AMD’s Desktop CPU Roadmap: 2024 Brings Zen 5-based “Granite Ridge”

As part of AMD’s Financial Analyst Day 2022, it has provided us with a look at the company’s desktop client CPU roadmap as we advance towards 2024. As we already know, AMD’s latest 5 nm chips based on its Ryzen 7000 family are expected to launch in Fall 2022 (later this year), but the big news is that AMD has confirmed their Zen 5 architecture will be coming to client desktops sometime before the end of 2024 as AMD’s “Granite Ridge” chips.

At Computex 2022, during AMD’s Keynote presented by CEO Dr. Lisa Su, AMD unveiled its Zen 4 core architecture using TSMC’s 5 nm process node. Despite not announcing specific SKUs during this event, AMD did unveil some expected performance metrics that we could expect to see with the release of Ryzen 7000 for desktop. This includes 1 MB per core L2 cache, which is double the L2 cache per core with Zen 3, and up to a 15% performance uplight in single-threaded IPC performance. 

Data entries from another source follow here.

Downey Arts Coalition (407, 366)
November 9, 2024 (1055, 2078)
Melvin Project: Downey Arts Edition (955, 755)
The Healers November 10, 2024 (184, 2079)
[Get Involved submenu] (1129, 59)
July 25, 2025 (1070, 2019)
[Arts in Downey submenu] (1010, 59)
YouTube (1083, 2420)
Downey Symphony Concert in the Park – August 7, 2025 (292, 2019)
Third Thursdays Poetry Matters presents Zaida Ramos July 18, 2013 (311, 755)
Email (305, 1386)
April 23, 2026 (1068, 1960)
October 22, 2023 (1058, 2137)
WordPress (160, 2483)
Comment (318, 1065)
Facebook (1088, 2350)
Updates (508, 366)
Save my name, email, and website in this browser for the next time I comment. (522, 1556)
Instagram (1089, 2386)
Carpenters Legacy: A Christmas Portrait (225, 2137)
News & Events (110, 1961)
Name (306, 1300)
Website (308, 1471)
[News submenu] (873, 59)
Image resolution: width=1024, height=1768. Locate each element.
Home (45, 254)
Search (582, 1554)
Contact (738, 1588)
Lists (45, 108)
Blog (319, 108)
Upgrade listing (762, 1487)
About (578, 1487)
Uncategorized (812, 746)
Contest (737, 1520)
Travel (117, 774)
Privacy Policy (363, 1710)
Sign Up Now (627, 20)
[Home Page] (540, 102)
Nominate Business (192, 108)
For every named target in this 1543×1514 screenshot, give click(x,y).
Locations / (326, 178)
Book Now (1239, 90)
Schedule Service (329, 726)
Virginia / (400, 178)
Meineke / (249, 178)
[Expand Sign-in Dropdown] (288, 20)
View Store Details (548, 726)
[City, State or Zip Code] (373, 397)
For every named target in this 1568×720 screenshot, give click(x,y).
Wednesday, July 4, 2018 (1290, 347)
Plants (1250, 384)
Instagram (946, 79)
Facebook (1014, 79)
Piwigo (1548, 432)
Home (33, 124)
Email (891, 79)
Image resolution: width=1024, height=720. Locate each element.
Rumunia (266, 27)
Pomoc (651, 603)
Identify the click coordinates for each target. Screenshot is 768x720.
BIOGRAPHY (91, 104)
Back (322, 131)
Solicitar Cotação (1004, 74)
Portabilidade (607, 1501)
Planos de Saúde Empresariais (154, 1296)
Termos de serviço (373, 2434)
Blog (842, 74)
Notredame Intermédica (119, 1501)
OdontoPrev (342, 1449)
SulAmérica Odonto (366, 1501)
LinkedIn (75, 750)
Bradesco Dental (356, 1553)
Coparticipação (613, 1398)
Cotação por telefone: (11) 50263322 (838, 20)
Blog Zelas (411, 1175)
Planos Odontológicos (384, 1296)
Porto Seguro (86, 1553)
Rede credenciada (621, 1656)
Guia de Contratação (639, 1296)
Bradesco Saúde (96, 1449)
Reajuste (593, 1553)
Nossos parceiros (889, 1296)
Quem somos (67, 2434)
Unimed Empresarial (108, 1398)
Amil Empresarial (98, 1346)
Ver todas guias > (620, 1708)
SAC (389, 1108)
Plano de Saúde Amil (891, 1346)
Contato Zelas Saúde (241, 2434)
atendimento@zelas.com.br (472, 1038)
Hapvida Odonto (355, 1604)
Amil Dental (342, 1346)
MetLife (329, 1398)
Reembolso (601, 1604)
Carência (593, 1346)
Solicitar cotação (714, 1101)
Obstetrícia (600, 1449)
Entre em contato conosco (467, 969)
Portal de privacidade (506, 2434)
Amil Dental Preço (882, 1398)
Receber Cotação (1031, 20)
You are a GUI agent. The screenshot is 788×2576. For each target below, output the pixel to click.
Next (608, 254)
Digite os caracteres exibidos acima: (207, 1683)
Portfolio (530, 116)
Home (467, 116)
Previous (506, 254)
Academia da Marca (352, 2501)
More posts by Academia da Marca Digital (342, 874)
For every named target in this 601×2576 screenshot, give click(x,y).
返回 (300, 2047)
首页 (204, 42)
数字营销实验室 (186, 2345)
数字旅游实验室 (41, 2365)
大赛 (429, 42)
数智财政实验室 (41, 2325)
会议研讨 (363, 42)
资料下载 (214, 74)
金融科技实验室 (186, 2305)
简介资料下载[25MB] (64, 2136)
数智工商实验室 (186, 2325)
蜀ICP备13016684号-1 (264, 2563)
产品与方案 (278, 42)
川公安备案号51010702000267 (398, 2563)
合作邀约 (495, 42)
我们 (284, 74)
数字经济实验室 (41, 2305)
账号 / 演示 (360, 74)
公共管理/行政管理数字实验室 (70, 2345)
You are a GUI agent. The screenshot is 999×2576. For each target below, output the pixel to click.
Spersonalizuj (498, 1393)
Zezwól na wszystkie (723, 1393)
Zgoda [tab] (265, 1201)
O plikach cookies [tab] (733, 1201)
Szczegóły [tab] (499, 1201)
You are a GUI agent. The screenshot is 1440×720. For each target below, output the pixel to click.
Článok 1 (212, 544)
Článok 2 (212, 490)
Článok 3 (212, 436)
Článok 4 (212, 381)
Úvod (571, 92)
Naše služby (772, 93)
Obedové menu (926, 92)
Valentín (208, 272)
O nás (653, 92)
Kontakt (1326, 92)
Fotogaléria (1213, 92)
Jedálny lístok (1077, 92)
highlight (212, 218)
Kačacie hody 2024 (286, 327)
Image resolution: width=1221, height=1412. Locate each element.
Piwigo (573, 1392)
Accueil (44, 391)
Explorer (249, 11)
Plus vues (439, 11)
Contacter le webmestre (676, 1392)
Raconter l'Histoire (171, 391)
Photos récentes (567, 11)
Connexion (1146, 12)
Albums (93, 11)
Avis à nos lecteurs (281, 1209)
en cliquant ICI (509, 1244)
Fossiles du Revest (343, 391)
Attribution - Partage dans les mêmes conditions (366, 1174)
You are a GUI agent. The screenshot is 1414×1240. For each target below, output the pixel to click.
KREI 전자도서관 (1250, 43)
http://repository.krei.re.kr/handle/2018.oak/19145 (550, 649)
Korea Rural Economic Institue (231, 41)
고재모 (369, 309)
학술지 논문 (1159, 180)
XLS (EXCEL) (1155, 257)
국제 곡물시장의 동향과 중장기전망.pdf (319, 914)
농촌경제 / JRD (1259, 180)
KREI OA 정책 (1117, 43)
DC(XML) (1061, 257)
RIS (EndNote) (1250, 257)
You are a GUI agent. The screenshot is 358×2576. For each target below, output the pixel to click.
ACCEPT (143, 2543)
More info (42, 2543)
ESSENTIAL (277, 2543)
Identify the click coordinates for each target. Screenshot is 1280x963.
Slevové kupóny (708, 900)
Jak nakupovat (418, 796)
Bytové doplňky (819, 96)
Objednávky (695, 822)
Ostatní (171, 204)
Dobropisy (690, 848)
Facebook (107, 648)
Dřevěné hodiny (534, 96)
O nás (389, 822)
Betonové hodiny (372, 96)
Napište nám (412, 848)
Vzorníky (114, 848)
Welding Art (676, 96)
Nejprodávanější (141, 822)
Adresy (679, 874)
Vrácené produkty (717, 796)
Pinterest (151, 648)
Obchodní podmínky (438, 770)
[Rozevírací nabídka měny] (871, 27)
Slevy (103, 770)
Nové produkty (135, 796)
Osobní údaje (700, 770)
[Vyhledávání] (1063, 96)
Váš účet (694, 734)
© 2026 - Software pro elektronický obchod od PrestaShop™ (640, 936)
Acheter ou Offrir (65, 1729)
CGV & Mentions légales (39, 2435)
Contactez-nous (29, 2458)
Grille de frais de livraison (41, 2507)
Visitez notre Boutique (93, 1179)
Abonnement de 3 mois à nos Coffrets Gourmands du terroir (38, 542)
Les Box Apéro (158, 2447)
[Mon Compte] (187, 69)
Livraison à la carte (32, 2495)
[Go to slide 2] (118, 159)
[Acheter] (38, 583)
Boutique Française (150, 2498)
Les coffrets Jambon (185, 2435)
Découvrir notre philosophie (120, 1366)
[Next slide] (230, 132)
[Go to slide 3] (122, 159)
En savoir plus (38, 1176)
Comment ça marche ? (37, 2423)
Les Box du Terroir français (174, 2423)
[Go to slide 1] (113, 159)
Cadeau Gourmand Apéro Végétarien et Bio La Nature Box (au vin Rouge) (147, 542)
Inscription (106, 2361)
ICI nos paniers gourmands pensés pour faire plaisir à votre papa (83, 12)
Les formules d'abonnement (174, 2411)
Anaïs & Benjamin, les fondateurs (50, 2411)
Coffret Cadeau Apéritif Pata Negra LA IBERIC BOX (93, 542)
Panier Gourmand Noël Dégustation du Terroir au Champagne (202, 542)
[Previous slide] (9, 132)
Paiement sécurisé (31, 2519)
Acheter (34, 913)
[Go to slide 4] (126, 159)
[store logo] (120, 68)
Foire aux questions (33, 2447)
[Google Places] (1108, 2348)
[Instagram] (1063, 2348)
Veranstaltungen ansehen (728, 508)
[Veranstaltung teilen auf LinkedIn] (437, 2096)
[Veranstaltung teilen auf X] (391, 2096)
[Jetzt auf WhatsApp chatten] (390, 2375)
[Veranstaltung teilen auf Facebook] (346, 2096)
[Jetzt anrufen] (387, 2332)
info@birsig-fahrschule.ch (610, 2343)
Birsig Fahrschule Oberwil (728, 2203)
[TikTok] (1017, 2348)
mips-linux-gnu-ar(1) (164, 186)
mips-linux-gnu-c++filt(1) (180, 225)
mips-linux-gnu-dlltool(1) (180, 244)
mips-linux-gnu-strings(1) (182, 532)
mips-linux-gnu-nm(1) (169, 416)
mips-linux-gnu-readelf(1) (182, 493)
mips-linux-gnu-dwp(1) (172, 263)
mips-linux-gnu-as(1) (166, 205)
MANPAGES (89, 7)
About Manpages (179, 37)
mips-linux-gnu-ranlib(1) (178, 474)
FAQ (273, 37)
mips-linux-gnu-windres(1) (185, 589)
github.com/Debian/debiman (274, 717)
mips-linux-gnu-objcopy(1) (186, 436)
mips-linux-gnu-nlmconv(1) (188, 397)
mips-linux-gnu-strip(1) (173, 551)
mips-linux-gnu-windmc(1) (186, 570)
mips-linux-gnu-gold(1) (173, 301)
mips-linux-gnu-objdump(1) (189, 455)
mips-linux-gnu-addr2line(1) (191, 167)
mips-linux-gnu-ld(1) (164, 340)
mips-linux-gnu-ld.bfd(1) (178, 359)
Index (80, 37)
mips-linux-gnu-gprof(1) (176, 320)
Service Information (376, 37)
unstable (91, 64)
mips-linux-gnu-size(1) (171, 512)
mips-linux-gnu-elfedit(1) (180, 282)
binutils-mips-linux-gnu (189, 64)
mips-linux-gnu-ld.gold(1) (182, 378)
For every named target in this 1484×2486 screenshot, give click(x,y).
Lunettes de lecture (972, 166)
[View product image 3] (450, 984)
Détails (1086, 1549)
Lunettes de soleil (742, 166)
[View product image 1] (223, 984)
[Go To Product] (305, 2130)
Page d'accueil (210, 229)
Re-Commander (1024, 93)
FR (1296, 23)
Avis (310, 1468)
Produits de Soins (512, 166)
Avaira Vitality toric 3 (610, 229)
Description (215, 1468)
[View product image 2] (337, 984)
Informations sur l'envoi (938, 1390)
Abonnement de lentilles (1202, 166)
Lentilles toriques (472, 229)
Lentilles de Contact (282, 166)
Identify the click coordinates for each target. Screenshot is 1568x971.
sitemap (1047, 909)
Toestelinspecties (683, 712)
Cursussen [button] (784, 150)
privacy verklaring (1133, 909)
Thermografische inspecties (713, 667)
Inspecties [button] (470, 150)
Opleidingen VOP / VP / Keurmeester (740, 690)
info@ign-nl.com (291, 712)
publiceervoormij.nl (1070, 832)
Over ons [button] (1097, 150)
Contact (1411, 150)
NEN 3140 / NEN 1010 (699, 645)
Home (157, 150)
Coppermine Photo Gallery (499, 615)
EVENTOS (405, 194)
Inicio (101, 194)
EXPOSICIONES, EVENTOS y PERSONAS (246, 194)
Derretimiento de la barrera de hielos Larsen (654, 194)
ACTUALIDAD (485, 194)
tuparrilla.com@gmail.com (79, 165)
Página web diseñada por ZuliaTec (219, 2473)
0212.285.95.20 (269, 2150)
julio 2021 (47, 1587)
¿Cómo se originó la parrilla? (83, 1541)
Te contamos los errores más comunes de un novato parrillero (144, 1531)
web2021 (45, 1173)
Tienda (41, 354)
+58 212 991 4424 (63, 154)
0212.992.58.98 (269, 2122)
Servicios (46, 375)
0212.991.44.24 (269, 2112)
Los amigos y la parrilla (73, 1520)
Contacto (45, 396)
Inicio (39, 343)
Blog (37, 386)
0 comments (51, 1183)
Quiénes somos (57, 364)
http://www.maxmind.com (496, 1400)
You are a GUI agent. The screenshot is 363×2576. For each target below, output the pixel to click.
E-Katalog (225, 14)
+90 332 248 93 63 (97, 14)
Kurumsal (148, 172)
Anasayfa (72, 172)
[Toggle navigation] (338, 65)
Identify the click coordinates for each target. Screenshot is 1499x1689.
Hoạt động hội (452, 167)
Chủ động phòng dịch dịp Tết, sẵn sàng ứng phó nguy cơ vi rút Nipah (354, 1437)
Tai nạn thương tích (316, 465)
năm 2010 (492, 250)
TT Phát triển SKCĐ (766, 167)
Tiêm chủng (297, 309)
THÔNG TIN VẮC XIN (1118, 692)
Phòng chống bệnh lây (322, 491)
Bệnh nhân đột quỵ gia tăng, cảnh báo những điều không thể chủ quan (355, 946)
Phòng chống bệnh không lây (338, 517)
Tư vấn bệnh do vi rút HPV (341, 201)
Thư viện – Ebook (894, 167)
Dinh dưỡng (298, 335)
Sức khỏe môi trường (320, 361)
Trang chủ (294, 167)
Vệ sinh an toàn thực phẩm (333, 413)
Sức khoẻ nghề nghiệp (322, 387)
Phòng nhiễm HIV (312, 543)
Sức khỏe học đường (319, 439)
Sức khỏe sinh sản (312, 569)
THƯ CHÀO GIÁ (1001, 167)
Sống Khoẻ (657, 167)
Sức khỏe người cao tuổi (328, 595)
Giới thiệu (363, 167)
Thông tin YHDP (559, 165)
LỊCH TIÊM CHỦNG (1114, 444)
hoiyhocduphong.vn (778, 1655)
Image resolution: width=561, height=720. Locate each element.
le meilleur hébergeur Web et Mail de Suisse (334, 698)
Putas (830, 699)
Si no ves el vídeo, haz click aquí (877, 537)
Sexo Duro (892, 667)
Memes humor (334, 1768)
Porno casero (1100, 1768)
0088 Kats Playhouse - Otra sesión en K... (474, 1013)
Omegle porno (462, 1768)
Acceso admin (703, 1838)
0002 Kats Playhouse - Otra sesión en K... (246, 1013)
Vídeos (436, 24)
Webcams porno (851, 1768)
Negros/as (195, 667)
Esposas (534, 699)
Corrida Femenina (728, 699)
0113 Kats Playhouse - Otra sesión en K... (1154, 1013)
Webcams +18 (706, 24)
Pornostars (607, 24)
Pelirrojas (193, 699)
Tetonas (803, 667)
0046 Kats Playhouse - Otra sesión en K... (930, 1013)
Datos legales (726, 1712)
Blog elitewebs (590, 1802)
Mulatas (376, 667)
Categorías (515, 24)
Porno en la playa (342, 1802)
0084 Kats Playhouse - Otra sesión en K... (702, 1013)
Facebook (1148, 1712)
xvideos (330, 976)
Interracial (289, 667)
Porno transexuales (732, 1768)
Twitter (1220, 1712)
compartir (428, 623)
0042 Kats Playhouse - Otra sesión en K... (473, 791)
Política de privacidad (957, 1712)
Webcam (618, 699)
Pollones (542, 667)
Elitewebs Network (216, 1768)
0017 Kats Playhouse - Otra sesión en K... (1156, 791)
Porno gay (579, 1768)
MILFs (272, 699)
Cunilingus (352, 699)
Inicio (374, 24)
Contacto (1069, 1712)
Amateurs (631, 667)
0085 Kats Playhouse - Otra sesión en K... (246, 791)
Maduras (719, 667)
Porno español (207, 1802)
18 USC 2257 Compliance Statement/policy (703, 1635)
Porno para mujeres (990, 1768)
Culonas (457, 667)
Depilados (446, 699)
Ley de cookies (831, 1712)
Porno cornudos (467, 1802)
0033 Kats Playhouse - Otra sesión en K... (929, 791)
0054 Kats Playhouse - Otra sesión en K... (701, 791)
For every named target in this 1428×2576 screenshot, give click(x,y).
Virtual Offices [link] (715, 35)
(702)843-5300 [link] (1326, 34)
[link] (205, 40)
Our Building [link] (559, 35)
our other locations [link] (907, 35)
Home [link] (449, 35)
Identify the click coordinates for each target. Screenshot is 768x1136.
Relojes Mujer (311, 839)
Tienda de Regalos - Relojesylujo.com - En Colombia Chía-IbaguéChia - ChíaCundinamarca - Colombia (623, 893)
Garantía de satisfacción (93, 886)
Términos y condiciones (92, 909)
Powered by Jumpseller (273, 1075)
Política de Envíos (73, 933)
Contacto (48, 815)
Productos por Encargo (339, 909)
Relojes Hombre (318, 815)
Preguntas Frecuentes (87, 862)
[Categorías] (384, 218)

AMD 3D V-Cache Coming to Ryzen 7000 and Beyond

One key thing to note with AMD’s updated client CPU roadmap, it highlights some more on what to expect with its Zen 4 core, which is built on TSMC’s 5 nm node. AMD is expecting 8-10% IPC gains over Zen 3, on top of their previously announced clockspeed gains. As a result, the company is expecting single-threaded performance to improve by at least 15%, and by even more for multi-threaded workloads.

Meanwhile AMD’s 3D V-Cache packaging technology will also come to client desktop Zen 4. AMD is holding any further information close to their chest, but their current roadmap makes it clear that we should, at a minimum, expect a successor to the the Ryzen 7 5800X3D.

AMD Zen 5 For Client Desktop: Granite Ridge

The updated AMD client CPU roadmap until 2024 also gives us a time frame of when we can expect its next-generation Zen 5 cores. Built on what AMD is terming an “advanced node” (so either 4 nm or 3 nm), Zen 5 for client desktops will be Granite Ridge.

At two years out, AMD isn’t offering any further details than what they’ve said about the overall Zen 5 architecture thus far. So while we know that Zen 5 will involve a significant reworking of AMD’s CPU architecture with a focus on the front end and issue width, AMD isn’t sharing anything about the Granite Ridge family or related platform in particular. So sockets, chipsets, etc are all up in the air.

But for now, AMD’s full focus is on the Zen 4-based Ryzen 7000 family. Set to launch this fall, 2022 should end on a high note for the company.